# Last Call - Record with 15 Piece Chamber String Orchestra - From $500 - Late January - Few Slots Lef



## olajideparis (Oct 14, 2014)

Hey V.I'ers,

I am going to be having some insanely discounted string sessions with an amazing chamber string ensemble at a studio in Tbilisi. Details are on the site, please shoot me an e-mail or PM with any questions.

Have a great day everybody!

O.P.


----------



## teraslasch (Oct 17, 2014)

*Re: Georgian Brass Recordings at Georgian Film Studio*

This looks like an amazing opportunity, can't wait to have this session!


----------



## olajideparis (Oct 17, 2014)

*Re: Georgian Brass Recordings at Georgian Film Studio*

Thanks, really looking forward to working with you and recording your music.


----------



## olajideparis (Nov 3, 2014)

*Re: Georgian Sinfonietta String Recordings at Georgian Film Studio*

Brass sessions are all sold out, but I do have some sessions with an amazing chamber strings ensemble (4,4,3,2,1) available at a crazily low introductory price.
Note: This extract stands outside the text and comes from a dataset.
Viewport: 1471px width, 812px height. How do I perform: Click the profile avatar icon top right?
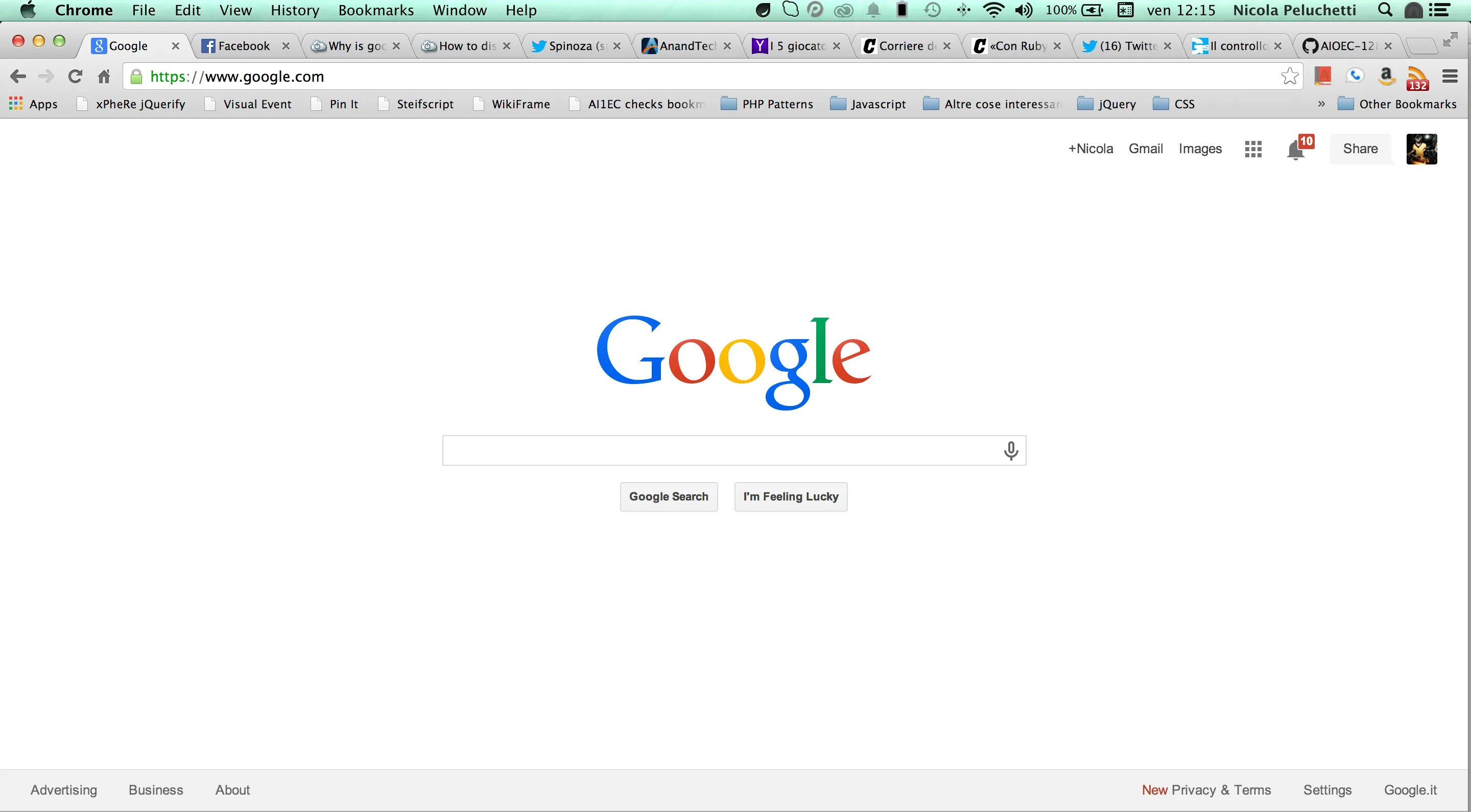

Check out the link for more information>


O.P.


----------



## Michael K. Bain (Nov 3, 2014)

Oh good grief, I would love to have my music recorded by your orchestra. I can't afford anything like that, but I wish you great success!


----------



## olajideparis (Nov 4, 2014)

*Re: Georgian Sinfonietta String Recordings At Georgian Film Studio - Introductory Pricing*

Thanks for the well wishes. Here is a great video of Georgian Sinfonietta performing Vivaldi's Concerto for 4 Violins and Cello in B minor.

http://bit.ly/1wv4DmE


----------



## Mahlon (Nov 5, 2014)

*Re: Georgian Sinfonietta String Recordings at Georgian Film Studio*



olajideparis @ Mon Nov 03 said:


> Brass sessions are all sold out, but I do have some sessions with an amazing chamber strings ensemble (4,4,3,2,1) available at a crazily low introductory price. Check out the link for more information>
> 
> http://bit.ly/1DN5xuP
> 
> O.P.



That was good!

Mahlon


----------



## DavidAdeyemi (Nov 5, 2014)

*Re: Georgian Sinfonietta String Recordings At Georgian Film Studio - Introductory Pricing*

Hmmmmmm..................very interesting.....and a tempting rate I must say....


----------



## olajideparis (Nov 12, 2014)

*Re: Georgian Sinfonietta String Recordings At Bravo Records - Introductory Pricing*

Yes they are and there are only a few timeslots left. There have been some logistical changes and we are now at a studio in the center of Tbilisi, so now not only do we have great strings but an SSL console, SSL A/D converters and a great collection of mics to capture the performances.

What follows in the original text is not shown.